* Excerpted text:

<<<<

Share your dilemmas and get honest opinions from other Mumsnetters.

Jeez, is it any reason women don't leave?

234 replies

MissHoneysHappyEnding · 25/02/2023 18:23

I ended a 20 year relationship with the father of my children last weekend. He moved out and I blocked him for my own sanity and he was sending awful texts ('tell the kids that I'm dead' etc). I kept lines open with his family as I like them and we have a good relationship. His mum sent me a message a few days earlier saying that he was abusive and she could see how tense he made the house and how the DC's seemed anxious about his moods and behaviour. He drinks too, to excess. On the first day of our holiday with his family last year he drank a whole bottle of whiskey, told us all to fuck off and went AWOL and so we had to spend the whole night looking for him and found him passed out in the street. I told him he needed to get help over and over but living in the house it was just too easy for him to slip back to his usual ways.
So since he went (not voluntarily) his mum has text me twice a day about how upset she is. She let me know that he'd given up drinking for one whole day and I should just let him move back as he 'knows now that you're serious'. I said no, and that he needed to look into long term accommodation options before we are able to sell the house. She has since sent me the 'crying emoji' lots of times and told me that she is devastated and emotional about losing us. Then today, she said 'I need to know if you are seeing someone else' JFC she has seen it all! She has been there! Why am I suddenly the cause? Did she mean to support me all those years, acknowledge the pain her son was causing but never actually mean for me to leave?

>>>>

* Given information:

<<<<

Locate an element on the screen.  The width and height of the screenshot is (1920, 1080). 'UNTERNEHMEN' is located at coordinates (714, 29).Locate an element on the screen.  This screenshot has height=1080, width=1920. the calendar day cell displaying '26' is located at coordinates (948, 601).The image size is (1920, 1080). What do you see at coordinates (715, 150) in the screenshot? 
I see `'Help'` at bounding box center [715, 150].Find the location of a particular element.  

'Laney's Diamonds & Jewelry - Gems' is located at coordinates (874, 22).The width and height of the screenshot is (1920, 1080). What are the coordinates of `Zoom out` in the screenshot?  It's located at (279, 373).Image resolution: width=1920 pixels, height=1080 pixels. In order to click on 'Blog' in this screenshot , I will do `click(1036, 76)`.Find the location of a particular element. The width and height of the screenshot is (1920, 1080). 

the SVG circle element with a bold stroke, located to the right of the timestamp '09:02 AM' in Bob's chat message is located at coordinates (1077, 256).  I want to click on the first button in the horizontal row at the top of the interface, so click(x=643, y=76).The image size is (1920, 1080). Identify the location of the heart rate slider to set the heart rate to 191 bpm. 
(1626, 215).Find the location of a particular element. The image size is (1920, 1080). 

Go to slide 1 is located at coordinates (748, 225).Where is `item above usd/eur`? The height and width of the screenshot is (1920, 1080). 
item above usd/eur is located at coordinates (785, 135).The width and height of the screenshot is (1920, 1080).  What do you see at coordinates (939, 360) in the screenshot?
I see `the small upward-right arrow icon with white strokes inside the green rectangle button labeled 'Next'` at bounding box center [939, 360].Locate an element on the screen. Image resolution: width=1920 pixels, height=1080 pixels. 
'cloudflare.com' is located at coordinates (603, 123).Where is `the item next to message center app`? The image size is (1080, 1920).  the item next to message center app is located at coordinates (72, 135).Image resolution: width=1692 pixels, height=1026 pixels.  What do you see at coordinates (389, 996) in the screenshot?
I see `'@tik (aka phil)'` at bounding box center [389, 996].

>>>>

* The task: In the Mumsnet post, how long had the writer's relationship with the father of her children lasted? The rows come from a different source than the text.

* Output for this task: 20 years.